The second game has the trophy for defeating every enemy at least once. The problem is that several are only rare bosses on Chaos Notes that are at least level 90 - see above about the problems about getting them to randomly drop. Plus, they have a chance to invoke the dreaded spinning slide triggers in the fight. Of course, the rarest ones not only have tons of hit points, but they have a habit of appearing on really short BMS songs. The only saving grace is that there's an item (the Gambler's Soul) that will randomly change a song to a different song of the same type. Sure, it's not necessarily easy to suddenly change to "Dancing Mad" or "One-Winged Angel," but both are long enough, and have enough triggers, to greatly improve your odds of being able to do enough damage.
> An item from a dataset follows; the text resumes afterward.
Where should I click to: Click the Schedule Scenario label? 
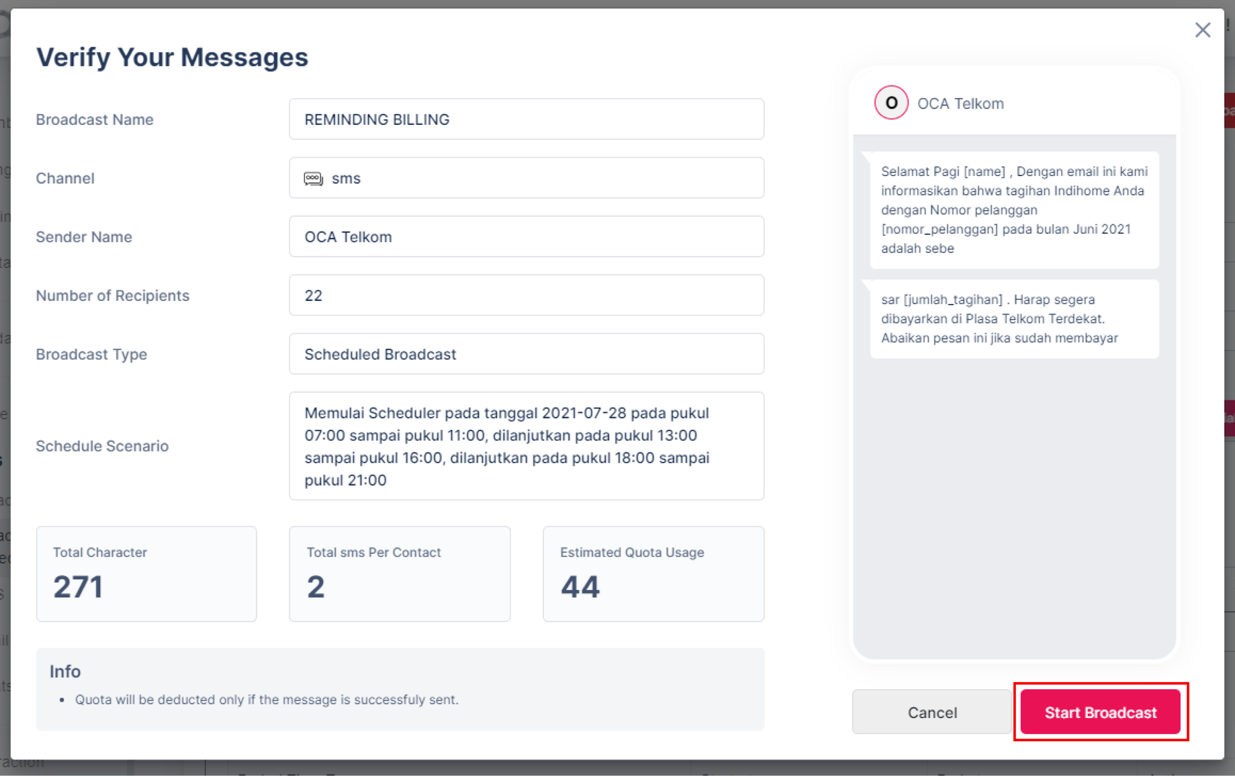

Unexpected Character: Benjamin in Curtain Call is...an interesting addition, to say the least, given that he and his home game hadn't been mentioned in a Square-Enix product in nearly two decades.
Underused Game Mechanic: EMSes. While it's understandable that they're few in number compared to other types of stages due to video files generally taking up a lot of space, they're notably the only type of stage not used in Dark Notes or Quest Medleys, and All-star Carnival removes EMSes outright.